**Data supplied**

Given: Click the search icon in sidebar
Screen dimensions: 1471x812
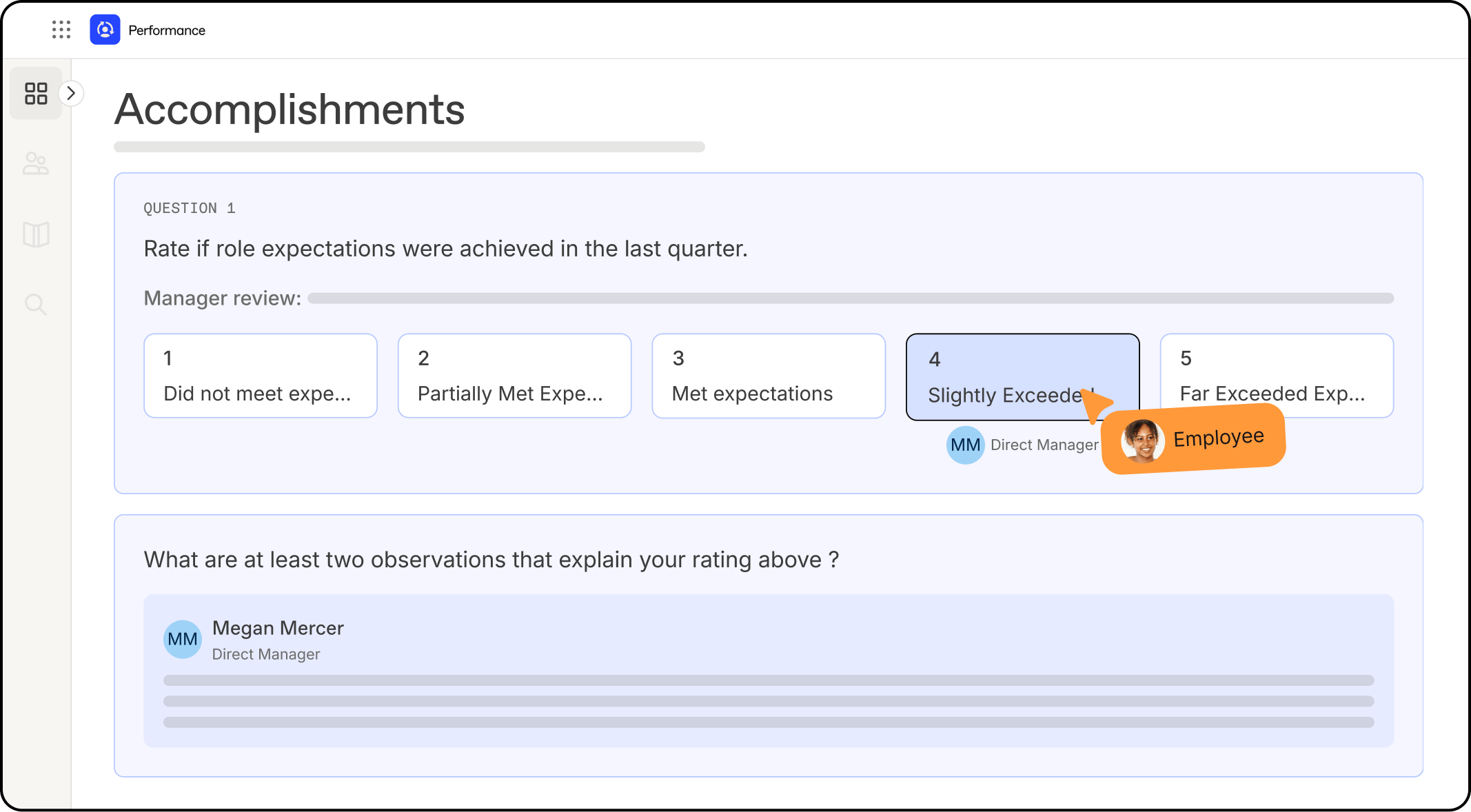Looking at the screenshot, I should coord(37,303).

---

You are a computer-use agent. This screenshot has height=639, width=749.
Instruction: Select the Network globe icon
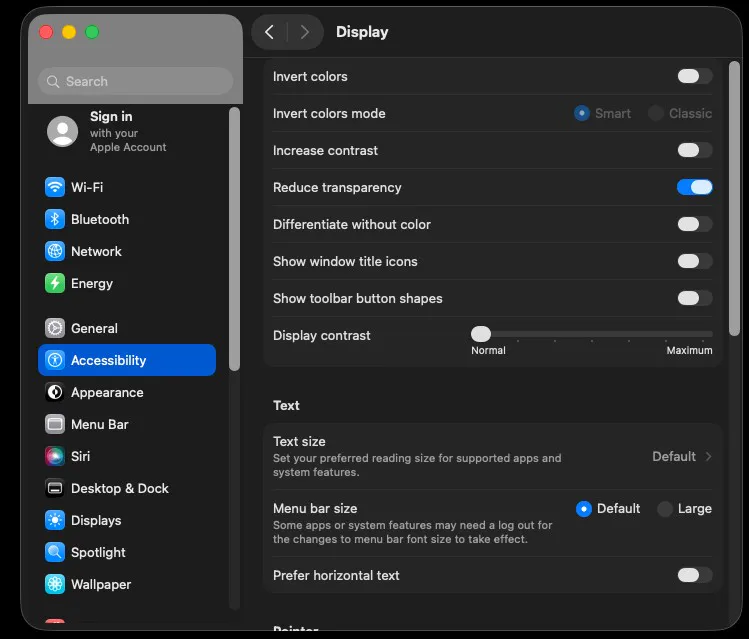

**Work request**
Search the listing for the string "icon". Copy each line where it turns up.

**Result of the exercise**
Given: Click the search icon in sidebar
Instruction: Select the Network globe icon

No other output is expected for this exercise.